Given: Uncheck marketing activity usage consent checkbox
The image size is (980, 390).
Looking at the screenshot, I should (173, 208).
==
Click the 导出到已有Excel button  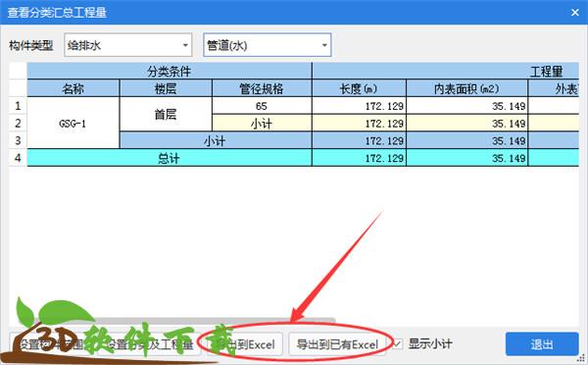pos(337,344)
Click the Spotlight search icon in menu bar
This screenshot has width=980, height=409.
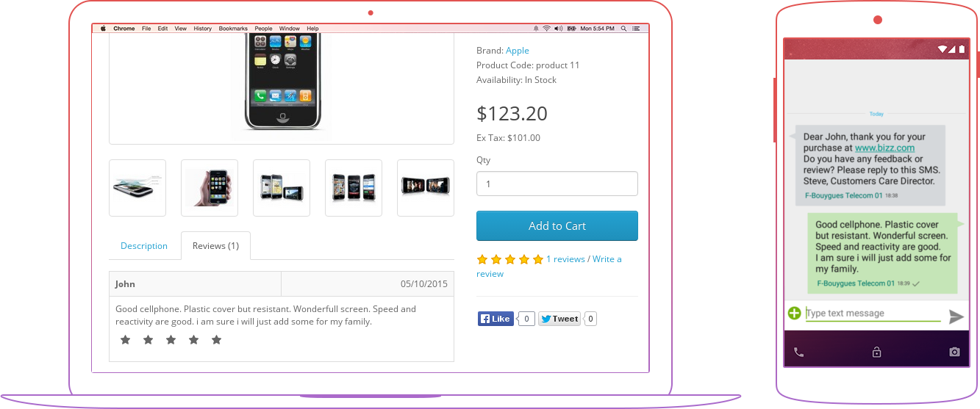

- **Problem to work on**
Only the lines above from the one with "Click the Spotlight search icon in menu bar" up to and including the one with "This screenshot has width=980, height=409." should be repeated, exactly as written.

- **Written answer**
Click the Spotlight search icon in menu bar
This screenshot has width=980, height=409.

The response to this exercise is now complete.